* _Your objective_:
With both ends included, transcribe exactly the records below from their first line to the line that contains "Task: Open the 데이터 tab".

(Data extracted from a collection)
┄┄┄┄┄┄┄┄┄┄┄┄┄┄┄┄┄┄┄┄

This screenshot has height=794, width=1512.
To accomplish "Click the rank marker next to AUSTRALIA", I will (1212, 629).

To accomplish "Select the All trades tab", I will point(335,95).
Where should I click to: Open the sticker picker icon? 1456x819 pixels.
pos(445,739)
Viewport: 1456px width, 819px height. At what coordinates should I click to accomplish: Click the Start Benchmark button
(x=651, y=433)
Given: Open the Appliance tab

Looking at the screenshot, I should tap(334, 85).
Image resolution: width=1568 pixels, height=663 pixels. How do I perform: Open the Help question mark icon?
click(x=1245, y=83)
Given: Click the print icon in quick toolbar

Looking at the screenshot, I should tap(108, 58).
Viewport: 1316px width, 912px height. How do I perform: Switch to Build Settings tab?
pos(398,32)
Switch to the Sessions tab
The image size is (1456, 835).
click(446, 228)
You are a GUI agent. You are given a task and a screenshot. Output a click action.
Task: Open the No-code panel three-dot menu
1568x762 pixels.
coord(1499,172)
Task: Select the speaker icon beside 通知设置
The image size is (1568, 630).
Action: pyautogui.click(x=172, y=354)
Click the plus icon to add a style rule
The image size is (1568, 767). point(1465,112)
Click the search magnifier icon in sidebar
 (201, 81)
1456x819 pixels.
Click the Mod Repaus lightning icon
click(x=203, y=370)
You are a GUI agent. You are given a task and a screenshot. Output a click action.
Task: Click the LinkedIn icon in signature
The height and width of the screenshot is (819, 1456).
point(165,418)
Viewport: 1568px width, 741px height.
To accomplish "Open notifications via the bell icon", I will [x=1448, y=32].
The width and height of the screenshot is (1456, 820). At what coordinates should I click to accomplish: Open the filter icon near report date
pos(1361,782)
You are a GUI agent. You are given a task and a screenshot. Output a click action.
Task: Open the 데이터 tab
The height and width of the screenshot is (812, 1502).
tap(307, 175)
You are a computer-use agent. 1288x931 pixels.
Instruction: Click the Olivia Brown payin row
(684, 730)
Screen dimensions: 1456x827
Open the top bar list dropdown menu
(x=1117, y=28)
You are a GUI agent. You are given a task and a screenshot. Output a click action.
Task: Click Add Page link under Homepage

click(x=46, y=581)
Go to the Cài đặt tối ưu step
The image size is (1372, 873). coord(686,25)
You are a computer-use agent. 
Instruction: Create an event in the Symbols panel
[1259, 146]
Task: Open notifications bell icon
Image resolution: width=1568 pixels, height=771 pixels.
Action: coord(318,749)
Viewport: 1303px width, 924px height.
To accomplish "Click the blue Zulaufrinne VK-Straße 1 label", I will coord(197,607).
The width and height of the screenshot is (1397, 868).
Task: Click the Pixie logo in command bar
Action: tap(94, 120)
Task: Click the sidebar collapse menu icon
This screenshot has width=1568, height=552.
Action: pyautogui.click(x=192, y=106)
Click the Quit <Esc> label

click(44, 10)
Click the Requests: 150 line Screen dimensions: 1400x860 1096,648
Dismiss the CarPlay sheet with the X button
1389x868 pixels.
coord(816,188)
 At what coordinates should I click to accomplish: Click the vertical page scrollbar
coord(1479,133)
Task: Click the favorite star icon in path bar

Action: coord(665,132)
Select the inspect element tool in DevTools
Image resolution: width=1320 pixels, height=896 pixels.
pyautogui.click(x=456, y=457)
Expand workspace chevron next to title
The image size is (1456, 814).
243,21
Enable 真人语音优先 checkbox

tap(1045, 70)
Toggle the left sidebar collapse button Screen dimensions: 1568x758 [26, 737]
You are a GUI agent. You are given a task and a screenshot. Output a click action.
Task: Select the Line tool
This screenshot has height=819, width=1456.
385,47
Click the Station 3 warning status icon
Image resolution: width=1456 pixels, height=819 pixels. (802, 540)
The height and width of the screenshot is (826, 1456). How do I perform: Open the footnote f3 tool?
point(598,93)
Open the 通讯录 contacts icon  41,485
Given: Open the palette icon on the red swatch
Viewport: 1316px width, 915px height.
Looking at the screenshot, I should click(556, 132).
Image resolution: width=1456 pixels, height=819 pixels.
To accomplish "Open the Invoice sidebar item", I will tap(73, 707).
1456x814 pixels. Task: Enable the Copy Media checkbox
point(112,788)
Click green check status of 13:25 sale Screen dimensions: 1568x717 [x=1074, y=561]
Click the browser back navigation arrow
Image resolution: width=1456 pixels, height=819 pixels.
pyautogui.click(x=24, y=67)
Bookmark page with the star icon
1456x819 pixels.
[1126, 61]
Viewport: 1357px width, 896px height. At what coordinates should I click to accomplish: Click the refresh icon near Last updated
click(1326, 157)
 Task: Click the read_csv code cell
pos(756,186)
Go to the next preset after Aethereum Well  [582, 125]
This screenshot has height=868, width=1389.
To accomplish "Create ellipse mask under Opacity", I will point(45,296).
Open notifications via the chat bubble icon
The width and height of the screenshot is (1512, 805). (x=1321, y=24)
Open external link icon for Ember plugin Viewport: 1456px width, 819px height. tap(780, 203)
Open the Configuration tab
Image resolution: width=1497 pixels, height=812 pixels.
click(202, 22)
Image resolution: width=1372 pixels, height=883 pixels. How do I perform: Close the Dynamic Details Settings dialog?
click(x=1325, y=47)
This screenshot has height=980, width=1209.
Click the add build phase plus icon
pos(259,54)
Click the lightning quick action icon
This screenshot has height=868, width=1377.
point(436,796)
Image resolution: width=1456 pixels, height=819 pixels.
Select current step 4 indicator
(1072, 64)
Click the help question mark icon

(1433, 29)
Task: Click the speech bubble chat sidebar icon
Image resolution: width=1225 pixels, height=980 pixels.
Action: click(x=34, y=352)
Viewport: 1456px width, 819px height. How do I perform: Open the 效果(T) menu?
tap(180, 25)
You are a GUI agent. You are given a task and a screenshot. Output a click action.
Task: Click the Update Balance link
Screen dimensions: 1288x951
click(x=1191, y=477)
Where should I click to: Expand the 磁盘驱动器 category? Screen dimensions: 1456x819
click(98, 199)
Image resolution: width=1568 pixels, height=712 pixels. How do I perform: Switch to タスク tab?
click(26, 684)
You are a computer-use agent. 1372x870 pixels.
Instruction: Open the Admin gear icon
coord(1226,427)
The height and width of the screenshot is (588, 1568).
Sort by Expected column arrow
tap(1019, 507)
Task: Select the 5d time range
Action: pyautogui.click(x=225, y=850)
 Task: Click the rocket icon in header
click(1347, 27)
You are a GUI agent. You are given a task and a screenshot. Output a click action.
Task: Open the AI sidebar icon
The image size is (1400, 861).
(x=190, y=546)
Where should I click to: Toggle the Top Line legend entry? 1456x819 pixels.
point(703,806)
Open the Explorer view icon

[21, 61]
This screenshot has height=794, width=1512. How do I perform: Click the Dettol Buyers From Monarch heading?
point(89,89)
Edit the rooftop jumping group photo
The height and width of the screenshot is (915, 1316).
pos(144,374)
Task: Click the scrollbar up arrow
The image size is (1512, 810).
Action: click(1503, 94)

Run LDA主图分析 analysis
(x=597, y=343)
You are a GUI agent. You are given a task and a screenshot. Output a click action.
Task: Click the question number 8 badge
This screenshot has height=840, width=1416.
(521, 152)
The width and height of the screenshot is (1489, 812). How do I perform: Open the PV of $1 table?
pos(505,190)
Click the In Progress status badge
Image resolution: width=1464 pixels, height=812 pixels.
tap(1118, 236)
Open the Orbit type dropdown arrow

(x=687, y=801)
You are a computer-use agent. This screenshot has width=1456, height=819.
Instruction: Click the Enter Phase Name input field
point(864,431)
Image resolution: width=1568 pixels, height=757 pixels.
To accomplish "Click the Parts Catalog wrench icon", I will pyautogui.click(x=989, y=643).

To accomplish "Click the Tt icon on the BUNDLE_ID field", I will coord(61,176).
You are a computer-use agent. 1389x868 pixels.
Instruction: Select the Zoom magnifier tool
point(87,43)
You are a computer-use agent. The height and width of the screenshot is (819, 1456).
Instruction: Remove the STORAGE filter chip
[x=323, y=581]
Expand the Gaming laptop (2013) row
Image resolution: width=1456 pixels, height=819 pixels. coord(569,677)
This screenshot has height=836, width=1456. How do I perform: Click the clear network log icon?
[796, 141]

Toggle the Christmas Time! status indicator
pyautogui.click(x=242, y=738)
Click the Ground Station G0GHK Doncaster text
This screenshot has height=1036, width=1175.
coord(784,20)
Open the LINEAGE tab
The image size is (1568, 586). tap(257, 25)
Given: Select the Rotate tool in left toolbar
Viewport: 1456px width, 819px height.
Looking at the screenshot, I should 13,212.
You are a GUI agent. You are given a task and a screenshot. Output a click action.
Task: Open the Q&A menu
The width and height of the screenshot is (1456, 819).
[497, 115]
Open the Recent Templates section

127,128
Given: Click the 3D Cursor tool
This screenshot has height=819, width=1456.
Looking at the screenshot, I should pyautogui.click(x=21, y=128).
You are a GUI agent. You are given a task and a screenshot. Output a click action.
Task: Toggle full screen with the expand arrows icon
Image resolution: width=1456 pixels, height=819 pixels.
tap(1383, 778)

┄┄┄┄┄┄┄┄┄┄┄┄┄┄┄┄┄┄┄┄

* _Result_:
This screenshot has height=794, width=1512.
To accomplish "Click the rank marker next to AUSTRALIA", I will (1212, 629).

To accomplish "Select the All trades tab", I will point(335,95).
Where should I click to: Open the sticker picker icon? 1456x819 pixels.
pos(445,739)
Viewport: 1456px width, 819px height. At what coordinates should I click to accomplish: Click the Start Benchmark button
(x=651, y=433)
Given: Open the Appliance tab

Looking at the screenshot, I should tap(334, 85).
Image resolution: width=1568 pixels, height=663 pixels. How do I perform: Open the Help question mark icon?
click(x=1245, y=83)
Given: Click the print icon in quick toolbar

Looking at the screenshot, I should tap(108, 58).
Viewport: 1316px width, 912px height. How do I perform: Switch to Build Settings tab?
pos(398,32)
Switch to the Sessions tab
The image size is (1456, 835).
click(446, 228)
You are a GUI agent. You are given a task and a screenshot. Output a click action.
Task: Open the No-code panel three-dot menu
1568x762 pixels.
coord(1499,172)
Task: Select the speaker icon beside 通知设置
The image size is (1568, 630).
Action: pyautogui.click(x=172, y=354)
Click the plus icon to add a style rule
The image size is (1568, 767). point(1465,112)
Click the search magnifier icon in sidebar
 (201, 81)
1456x819 pixels.
Click the Mod Repaus lightning icon
click(x=203, y=370)
You are a GUI agent. You are given a task and a screenshot. Output a click action.
Task: Click the LinkedIn icon in signature
The height and width of the screenshot is (819, 1456).
point(165,418)
Viewport: 1568px width, 741px height.
To accomplish "Open notifications via the bell icon", I will [x=1448, y=32].
The width and height of the screenshot is (1456, 820). At what coordinates should I click to accomplish: Open the filter icon near report date
pos(1361,782)
You are a GUI agent. You are given a task and a screenshot. Output a click action.
Task: Open the 데이터 tab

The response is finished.